Swap "Chrome" for "Firefox" in the lines between the one holding "This screenshot has width=1456, height=819." and the one holding "pyautogui.click(x=993, y=268)", inclusive, and give back only those lines with nothing else changed.

> [DATA ENTRIES]:
+---+

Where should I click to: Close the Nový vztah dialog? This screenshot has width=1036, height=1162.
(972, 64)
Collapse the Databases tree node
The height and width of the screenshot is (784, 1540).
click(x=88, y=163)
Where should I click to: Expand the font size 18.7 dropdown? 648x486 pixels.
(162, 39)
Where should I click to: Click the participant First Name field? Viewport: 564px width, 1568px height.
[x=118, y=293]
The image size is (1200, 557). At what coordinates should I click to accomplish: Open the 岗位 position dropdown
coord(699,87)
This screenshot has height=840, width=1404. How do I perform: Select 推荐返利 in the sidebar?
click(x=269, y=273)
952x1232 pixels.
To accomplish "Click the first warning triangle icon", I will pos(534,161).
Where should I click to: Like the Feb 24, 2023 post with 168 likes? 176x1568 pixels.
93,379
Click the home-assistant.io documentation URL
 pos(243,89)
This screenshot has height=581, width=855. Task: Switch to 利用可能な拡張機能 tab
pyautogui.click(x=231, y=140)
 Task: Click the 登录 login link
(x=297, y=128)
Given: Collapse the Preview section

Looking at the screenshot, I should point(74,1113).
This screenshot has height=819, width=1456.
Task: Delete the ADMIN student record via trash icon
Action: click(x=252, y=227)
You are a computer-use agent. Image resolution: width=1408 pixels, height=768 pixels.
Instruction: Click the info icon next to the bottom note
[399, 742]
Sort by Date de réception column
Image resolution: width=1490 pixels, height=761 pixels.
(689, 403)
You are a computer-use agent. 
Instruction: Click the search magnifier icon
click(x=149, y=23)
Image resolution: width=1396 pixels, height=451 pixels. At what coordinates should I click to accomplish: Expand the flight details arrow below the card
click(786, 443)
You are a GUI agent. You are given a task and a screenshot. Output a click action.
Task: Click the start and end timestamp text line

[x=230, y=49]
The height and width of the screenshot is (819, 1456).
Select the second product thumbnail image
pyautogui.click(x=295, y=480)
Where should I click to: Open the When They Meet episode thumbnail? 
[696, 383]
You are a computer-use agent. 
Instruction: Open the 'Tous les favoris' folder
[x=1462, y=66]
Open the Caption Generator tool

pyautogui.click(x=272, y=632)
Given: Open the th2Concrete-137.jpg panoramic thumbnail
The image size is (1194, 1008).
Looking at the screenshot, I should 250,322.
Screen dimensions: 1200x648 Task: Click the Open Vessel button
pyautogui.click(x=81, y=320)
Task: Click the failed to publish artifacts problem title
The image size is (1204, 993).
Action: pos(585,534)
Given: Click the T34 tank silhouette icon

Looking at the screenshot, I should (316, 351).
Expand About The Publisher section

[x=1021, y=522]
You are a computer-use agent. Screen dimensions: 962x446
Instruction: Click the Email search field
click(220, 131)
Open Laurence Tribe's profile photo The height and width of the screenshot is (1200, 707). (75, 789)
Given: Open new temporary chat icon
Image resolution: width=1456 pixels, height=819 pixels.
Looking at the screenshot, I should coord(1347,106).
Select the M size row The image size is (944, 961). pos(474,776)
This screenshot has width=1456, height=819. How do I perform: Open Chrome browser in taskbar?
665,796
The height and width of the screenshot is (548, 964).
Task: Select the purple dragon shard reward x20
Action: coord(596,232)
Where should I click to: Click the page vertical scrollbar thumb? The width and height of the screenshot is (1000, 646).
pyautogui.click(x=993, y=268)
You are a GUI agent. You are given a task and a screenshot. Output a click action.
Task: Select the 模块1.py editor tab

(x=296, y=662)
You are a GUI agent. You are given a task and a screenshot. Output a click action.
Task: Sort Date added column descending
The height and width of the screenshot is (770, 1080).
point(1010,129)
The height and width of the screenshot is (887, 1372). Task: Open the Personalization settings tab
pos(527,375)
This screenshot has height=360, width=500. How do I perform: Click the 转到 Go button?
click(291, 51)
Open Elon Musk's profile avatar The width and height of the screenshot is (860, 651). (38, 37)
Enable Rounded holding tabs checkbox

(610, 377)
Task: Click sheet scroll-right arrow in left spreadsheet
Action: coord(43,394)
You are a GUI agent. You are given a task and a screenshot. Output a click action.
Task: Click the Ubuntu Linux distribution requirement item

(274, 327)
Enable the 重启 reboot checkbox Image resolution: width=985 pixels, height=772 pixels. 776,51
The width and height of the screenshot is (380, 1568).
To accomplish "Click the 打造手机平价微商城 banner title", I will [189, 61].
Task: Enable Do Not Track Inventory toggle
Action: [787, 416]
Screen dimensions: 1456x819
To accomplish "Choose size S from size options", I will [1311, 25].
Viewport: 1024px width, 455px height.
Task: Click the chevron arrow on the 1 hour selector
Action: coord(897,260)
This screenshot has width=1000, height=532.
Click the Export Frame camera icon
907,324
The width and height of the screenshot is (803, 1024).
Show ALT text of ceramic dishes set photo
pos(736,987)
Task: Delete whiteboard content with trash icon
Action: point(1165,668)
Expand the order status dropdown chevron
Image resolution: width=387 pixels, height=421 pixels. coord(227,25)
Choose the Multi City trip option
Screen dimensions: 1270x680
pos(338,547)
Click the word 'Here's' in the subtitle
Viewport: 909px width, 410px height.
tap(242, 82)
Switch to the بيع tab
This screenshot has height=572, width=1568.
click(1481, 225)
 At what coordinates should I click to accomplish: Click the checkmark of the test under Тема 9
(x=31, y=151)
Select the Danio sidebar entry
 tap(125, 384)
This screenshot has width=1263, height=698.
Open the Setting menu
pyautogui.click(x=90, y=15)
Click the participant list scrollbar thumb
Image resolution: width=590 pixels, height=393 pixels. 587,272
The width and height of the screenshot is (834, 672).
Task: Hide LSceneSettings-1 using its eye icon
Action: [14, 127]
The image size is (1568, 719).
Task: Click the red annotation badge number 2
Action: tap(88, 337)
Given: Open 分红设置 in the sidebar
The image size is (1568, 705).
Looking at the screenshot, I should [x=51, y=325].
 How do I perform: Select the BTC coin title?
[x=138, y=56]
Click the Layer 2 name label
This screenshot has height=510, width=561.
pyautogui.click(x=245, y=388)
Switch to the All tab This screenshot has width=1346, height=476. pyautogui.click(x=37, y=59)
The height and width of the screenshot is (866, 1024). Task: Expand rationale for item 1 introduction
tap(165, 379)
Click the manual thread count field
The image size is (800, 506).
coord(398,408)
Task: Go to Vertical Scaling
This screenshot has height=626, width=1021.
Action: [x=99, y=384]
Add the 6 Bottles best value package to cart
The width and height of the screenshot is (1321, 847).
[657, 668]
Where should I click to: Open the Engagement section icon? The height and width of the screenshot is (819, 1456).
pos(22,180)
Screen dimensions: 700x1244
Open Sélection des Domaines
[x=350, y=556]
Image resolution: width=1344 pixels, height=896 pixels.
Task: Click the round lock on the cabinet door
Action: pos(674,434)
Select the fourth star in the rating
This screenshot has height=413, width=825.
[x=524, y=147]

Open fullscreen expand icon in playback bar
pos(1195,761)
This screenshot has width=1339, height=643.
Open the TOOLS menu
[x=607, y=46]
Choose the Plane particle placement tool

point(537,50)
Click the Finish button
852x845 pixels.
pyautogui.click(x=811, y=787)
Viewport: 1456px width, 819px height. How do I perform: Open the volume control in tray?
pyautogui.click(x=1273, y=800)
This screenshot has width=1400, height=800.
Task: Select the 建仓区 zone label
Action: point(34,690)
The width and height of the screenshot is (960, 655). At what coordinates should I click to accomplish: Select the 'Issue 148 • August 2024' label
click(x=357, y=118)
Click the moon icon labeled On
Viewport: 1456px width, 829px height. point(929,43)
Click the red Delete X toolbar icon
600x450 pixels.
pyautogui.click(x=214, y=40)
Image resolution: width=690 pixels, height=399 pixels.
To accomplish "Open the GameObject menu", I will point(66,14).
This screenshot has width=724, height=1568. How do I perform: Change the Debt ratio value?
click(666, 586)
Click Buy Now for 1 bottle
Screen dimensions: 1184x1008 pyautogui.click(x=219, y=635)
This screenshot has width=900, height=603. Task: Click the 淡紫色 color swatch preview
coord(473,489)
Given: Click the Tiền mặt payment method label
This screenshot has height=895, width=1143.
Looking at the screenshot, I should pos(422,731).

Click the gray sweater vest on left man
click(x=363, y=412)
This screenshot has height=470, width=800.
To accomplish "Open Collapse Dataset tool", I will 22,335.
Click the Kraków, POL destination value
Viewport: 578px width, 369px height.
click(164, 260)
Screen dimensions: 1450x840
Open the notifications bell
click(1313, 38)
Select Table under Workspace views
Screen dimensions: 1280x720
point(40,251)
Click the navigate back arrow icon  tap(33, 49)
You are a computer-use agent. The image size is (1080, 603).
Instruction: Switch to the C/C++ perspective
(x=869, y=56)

+---+

> [RESULT FOR THIS EXERCISE]:
This screenshot has width=1456, height=819. How do I perform: Open Firefox browser in taskbar?
665,796
The height and width of the screenshot is (548, 964).
Task: Select the purple dragon shard reward x20
Action: coord(596,232)
Where should I click to: Click the page vertical scrollbar thumb? The width and height of the screenshot is (1000, 646).
pyautogui.click(x=993, y=268)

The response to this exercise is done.